Upon this text he spoke at large, entering into a most circumstantial and diffuse history of the shipwreck, mingling his own praises with those which he heartily bestowed upon the Percys of the right good old branch. Commissioner Falconer meantime was not in a condition to throw in any thing in favour of his new friend Sir Robert Percy; he was taking pinch after pinch of snuff, looking alternately at the water and the boat, sitting stiffly upright in anxious silence. Although in the incessant practice of suppressing his own feelings, corporeal and mental, from respect or complaisance to his superiors in rank and station, yet he presently found it beyond the utmost efforts of his courtly philosophy to endure his qualms of mind and body. Interrupting the talkative boatman, he first conjured the orator to mind what he was about; at last, Mr. Falconer complaining of growing very sick, the count gave up all thoughts of proceeding farther, and begged the boatman to put them ashore as soon as he could. They landed near the village, which it was necessary that they should pass through, before they could reach the appointed place of meeting. The poor commissioner, whose stomach was still disordered, and whose head was giddy, observed that they had yet a long walk to take, and proposed sending for one of the carriages—accordingly they waited for it at the village inn. The commissioner, after having made a multitude of apologies to the count, retired to rest himself—during his absence, the count, who, wherever he was, endeavoured to see as much as possible of the manners of the people, began talking to the landlord and landlady. Again the conversation turned upon the characters of the late and the present possessors of Percy-hall; and the good people, by all the anecdotes they told, and still more by the warm attachment they expressed for the old banished family, increased every moment his desire to be personally acquainted with those who in adversity were preferred to persons in present power and prosperity. Count Altenberg, young as he was, had seen enough of the world to feel the full value of eulogiums bestowed on those who are poor, and who have no means of serving in any way the interests of their panegyrists.

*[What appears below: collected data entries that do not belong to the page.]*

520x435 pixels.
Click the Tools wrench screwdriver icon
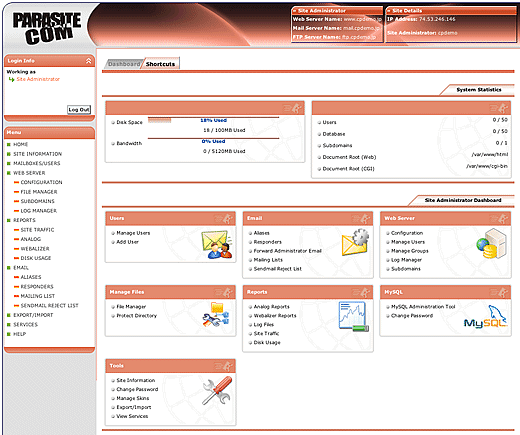click(217, 390)
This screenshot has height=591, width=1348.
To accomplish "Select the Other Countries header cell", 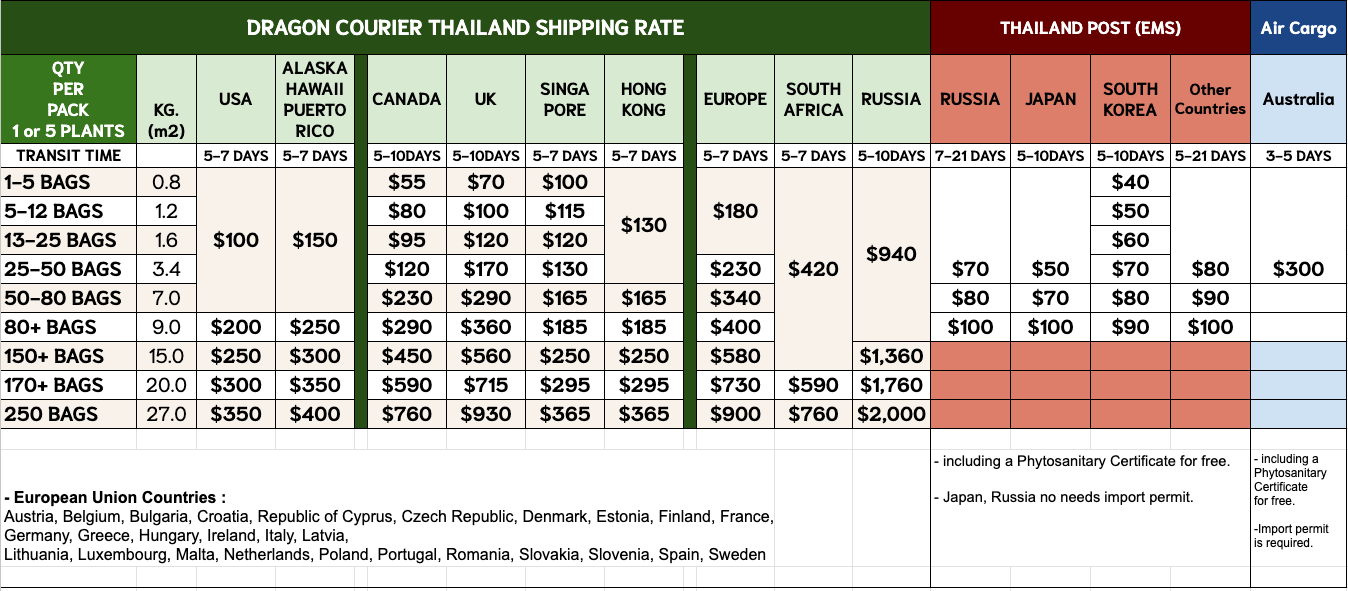I will [x=1210, y=99].
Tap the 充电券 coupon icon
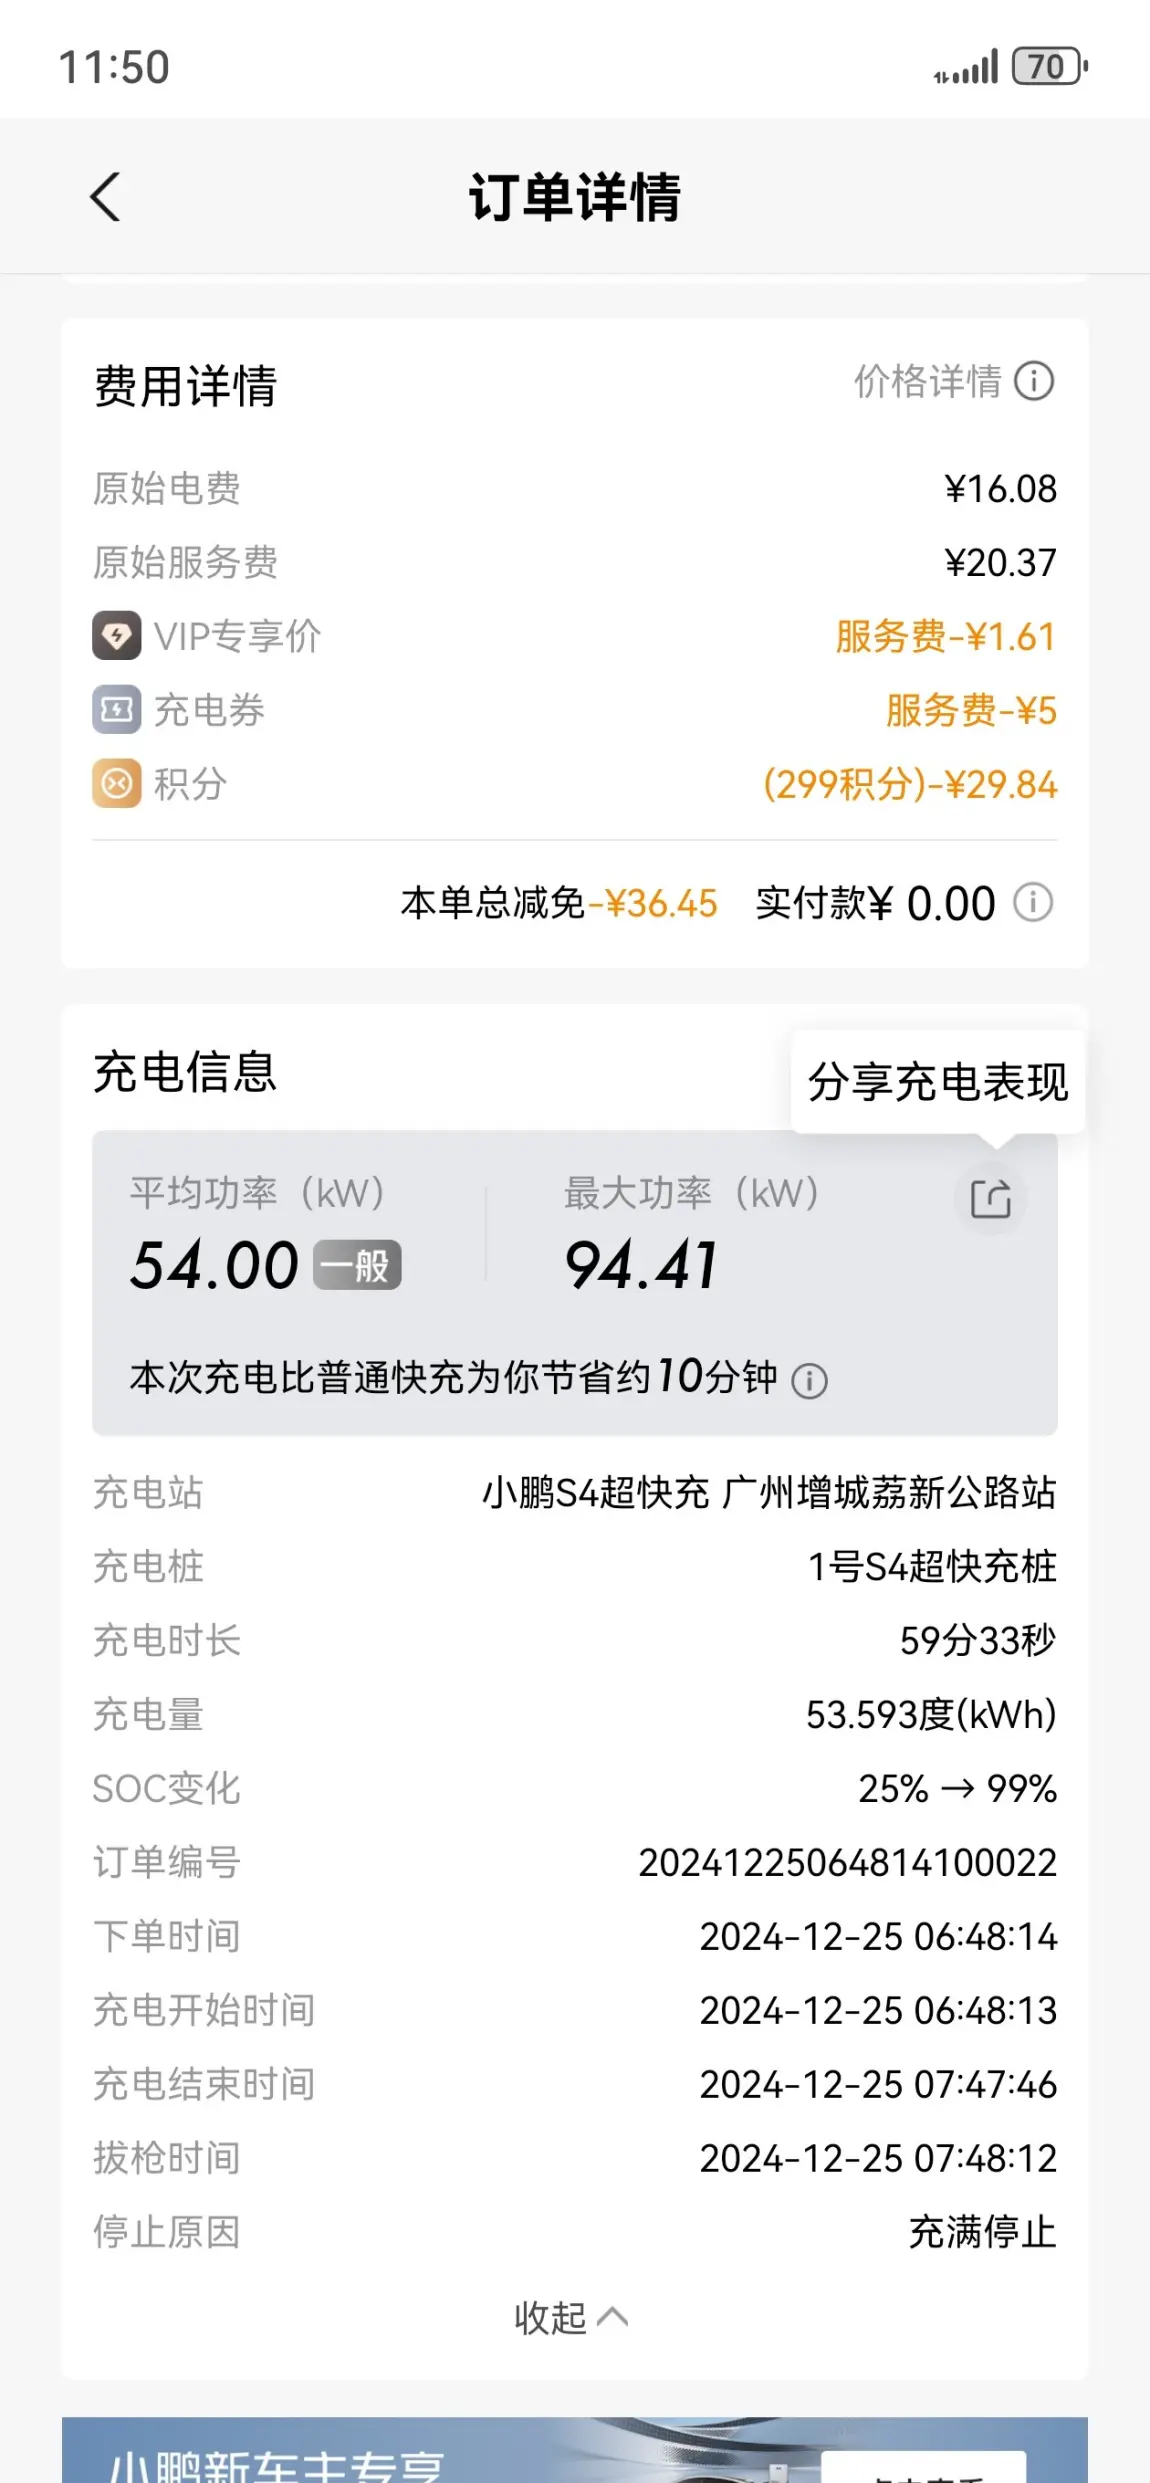This screenshot has height=2483, width=1150. (x=117, y=710)
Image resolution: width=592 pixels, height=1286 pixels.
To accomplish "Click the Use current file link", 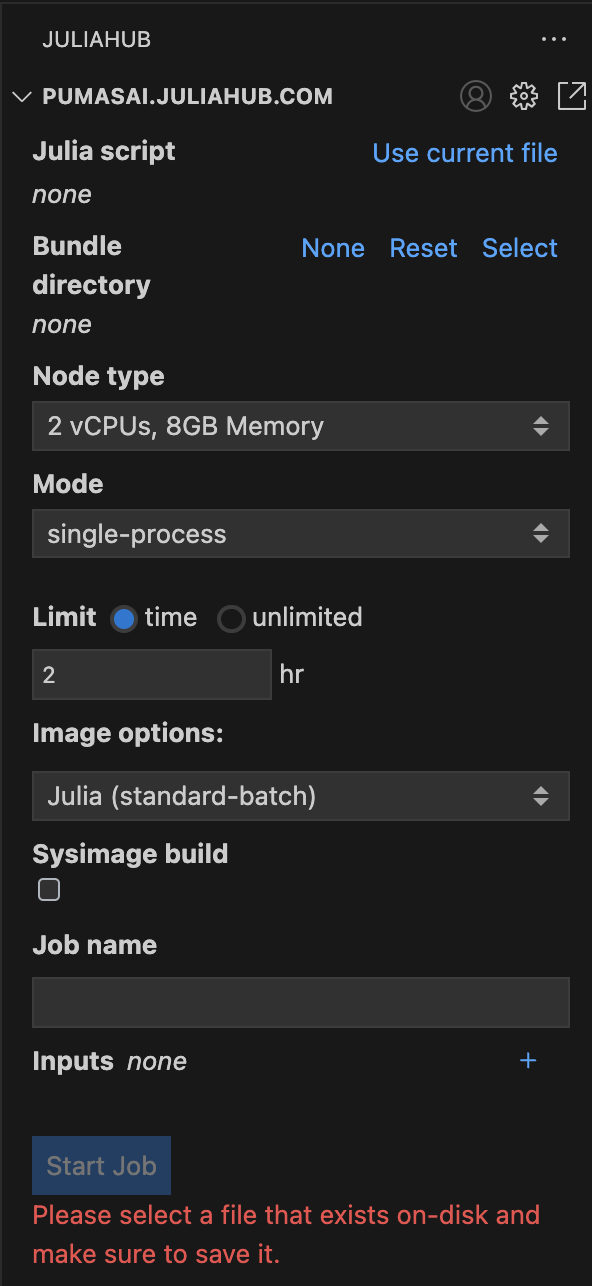I will (x=465, y=153).
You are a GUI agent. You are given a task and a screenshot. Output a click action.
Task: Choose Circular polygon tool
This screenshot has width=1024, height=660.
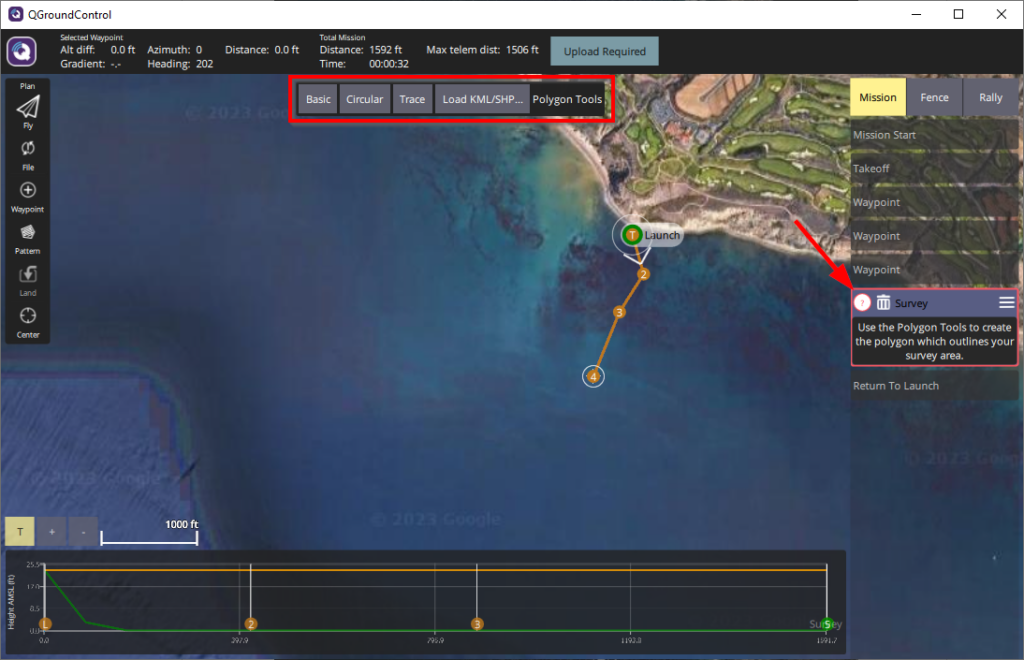click(x=364, y=100)
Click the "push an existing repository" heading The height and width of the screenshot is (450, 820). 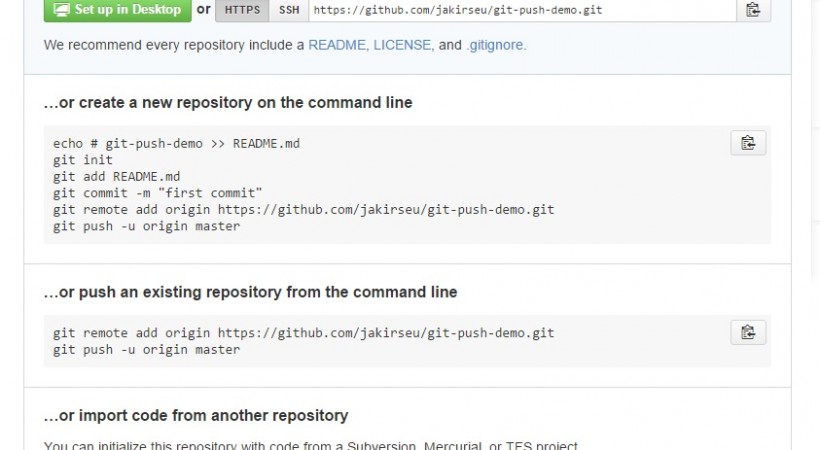coord(250,292)
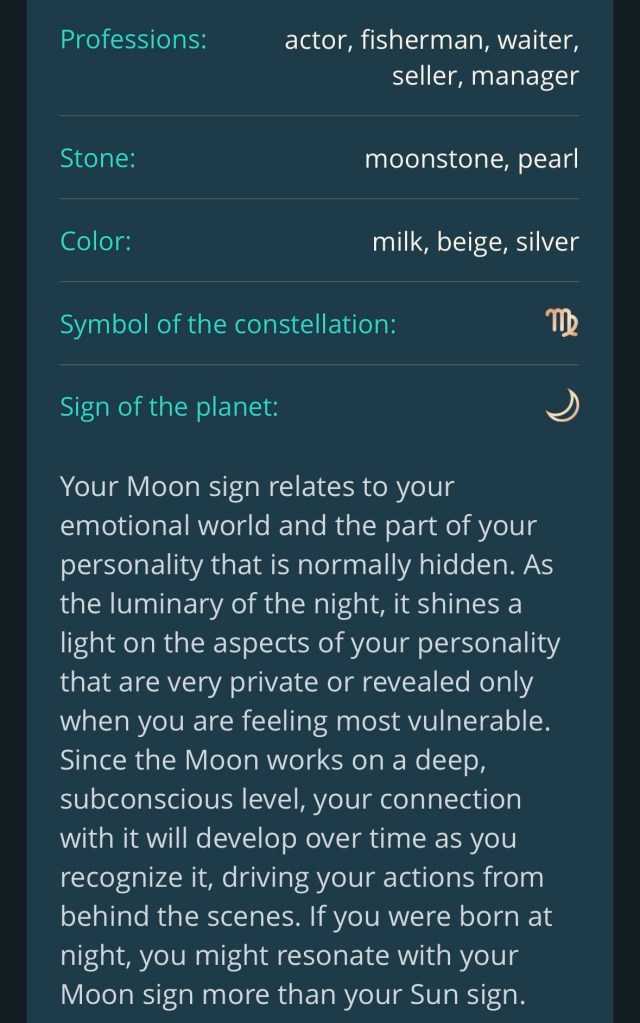Tap the crescent moon planet sign icon

pos(563,407)
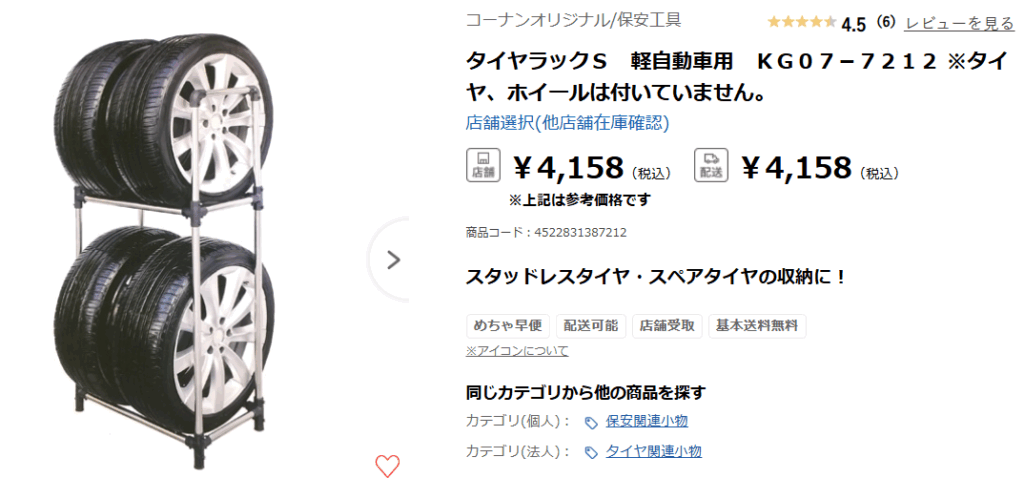
Task: Click the tag icon beside 保安関連小物
Action: [591, 422]
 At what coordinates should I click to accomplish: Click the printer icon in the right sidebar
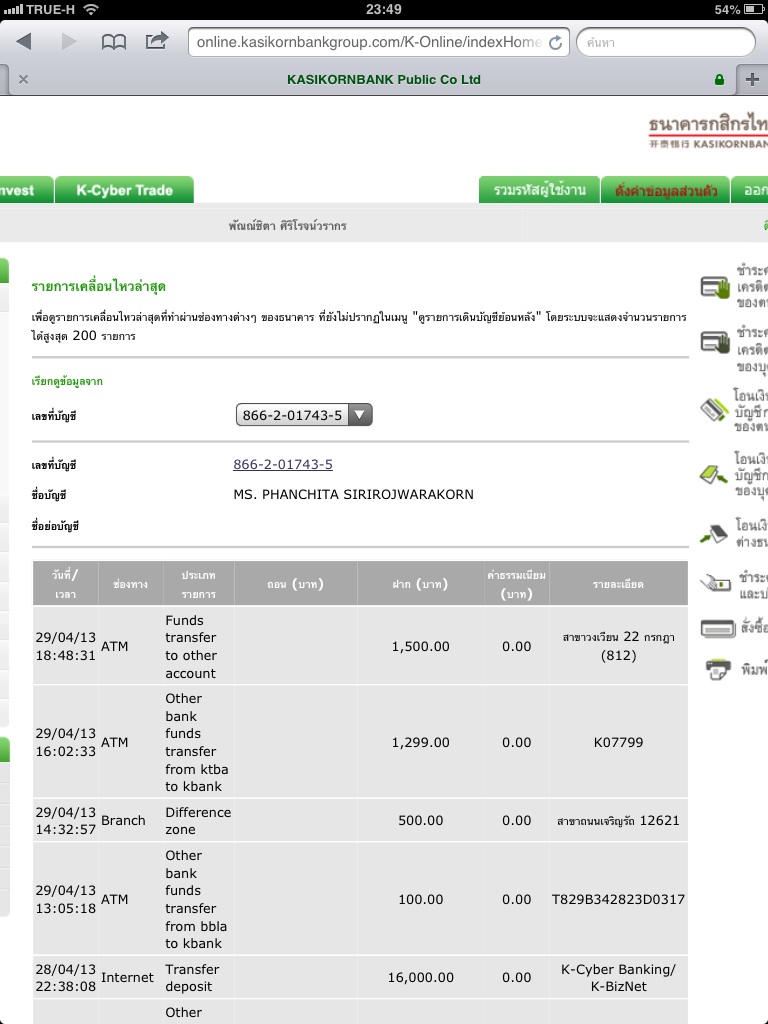point(718,668)
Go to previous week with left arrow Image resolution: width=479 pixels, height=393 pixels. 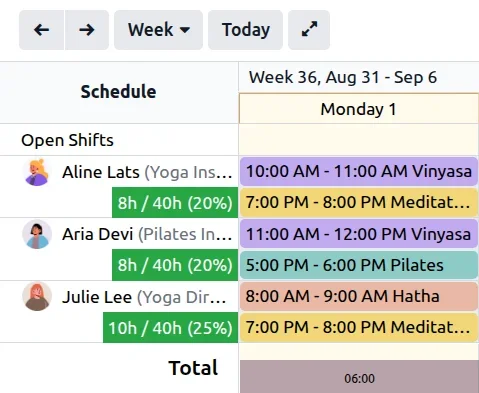41,30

When the carriage came, and the commissioner was sufficiently refitted for conversation, the count repeatedly expressed his earnest wish to become acquainted with that Mr. Percy and his family, to whom his countrymen had been so much obliged, and of whom he said he had this morning heard so many interesting anecdotes. The commissioner had not been present when the count saw the picture of Caroline, nor indeed did he enter into Mrs. Falconer’s matrimonial designs for her daughter Georgiana. The commissioner generally saw the folly, and despaired of the success, of all castle-building but his own, and his castles in the air were always on a political plan. So without difficulty he immediately replied that nothing would give him more pleasure than to introduce the count to his relations, the Percys. The moment this was mentioned, however, to Mrs. Falconer, the commissioner saw through the complacent countenance, with which she forced herself to listen to him, that he had made some terrible blunder, for which he should have to answer in private.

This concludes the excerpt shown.